When you are new to investing, searching out stocks with big dividend yields can be tempting. However, it can also be dangerous. Stocks with outsized dividend yields often have higher business risks. The market compensates for this by dropping the stock price and increasing the yield.
New investors are better off looking for stocks that consistently and reliably grow dividends. A consistently growing dividend signals that a business is also regularly and thoughtfully growing cash flows and earnings per share as well.
A combination of dividend income and resilient growth can make for a very good long-term investment. Here are three top Canadian dividend stocks that should be able to do that for years to come.
CN Rail stock: A long-term track record of dividend growth
Canadian National Railway (TSX:CNR) certainly does not pay a large dividend. Its stock only yields 2% today. However, that masks the fact that it has grown its dividend annually by a 14.5% compounded rate over the past decade! In fact, its dividend is 290% larger today than it was in 2012!
Its railroad network is impossible to recreate, and it provides an economically essential service. This gives it a competitive moat and strong pricing power. CN has a new chief executive officer focused on maximizing efficiency, consistency, and profitability.
So far, it has executed very well. Now, given the economic environment, the company gave weaker-than-expected guidance for 2023. It expects earnings growth to essentially be neutral with 2022. Several commentators believe it is just being extremely conservative.
As a result, there could be upside if this dividend stock can exceed those targets. The company has a good balance sheet and great assets. Even if growth is to slow in 2023, it is likely to recover to a high single-digit range in 2024 and beyond.
Fortis: A defensive dividend stock
Fortis (TSX:FTS) stock could be considered a step up for a little bit higher dividend yield. This stock yields closer to 4%. While it may not have the same growth profile as CN, it earns extremely defensive income.
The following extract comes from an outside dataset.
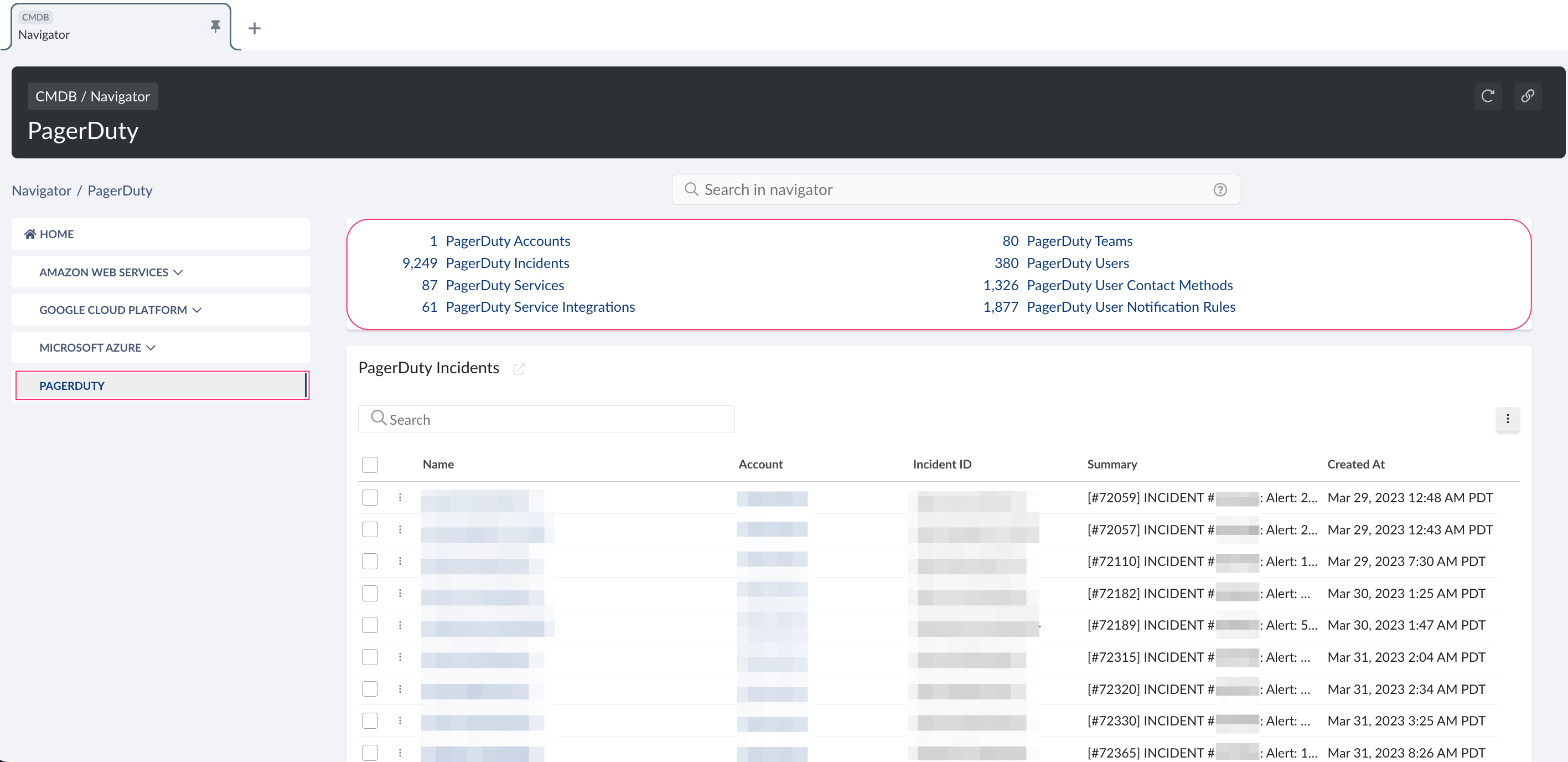Open search help via the question mark icon
Screen dimensions: 1568x762
click(x=1220, y=189)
Fortis’s dividend is supported by a portfolio of regulated transmission and distribution utilities across North America. It is growing steadily due to a conservative, low-risk capital-spending plan. Fortis is investing over $22 billion over the next five years to expand its grid capacity, increase safety and efficiency, and reduce its carbon footprint.
It expects to grow its rate base by 6% compounded annually over this time. Its dividend should grow annually by around 4-6% as well. Given Fortis’s solid balance sheet and a 49-year history of consecutive dividend increases, it has a high chance to hit its targets.
Granite REIT: A top real estate bet for long-term income
Have you ever thought about owning real estate for an investment? Why not consider owning a real estate investment trust (REIT)? You get to own some of the best quality real estate in the world without having to manage it yourself.
Granite REIT (TSX:GRT.UN) is one of the most defensive REITs on the TSX. It operates a large portfolio of industrial properties across Canada, the U.S., and Europe. Industrial real estate has been a very strong asset given trends like e-commerce, near-shoring, and just-in-case inventory.
Granite expects to grow funds from operation per unit by around 8% for 2022. Given strong market dynamics and a large development pipeline, it could keep this up in 2023.
The REIT stock has increased its annual dividend consecutively for 13 years. It pays a 3.75% dividend, which is highly sustainable, especially when considering it has an industry-leading balance sheet.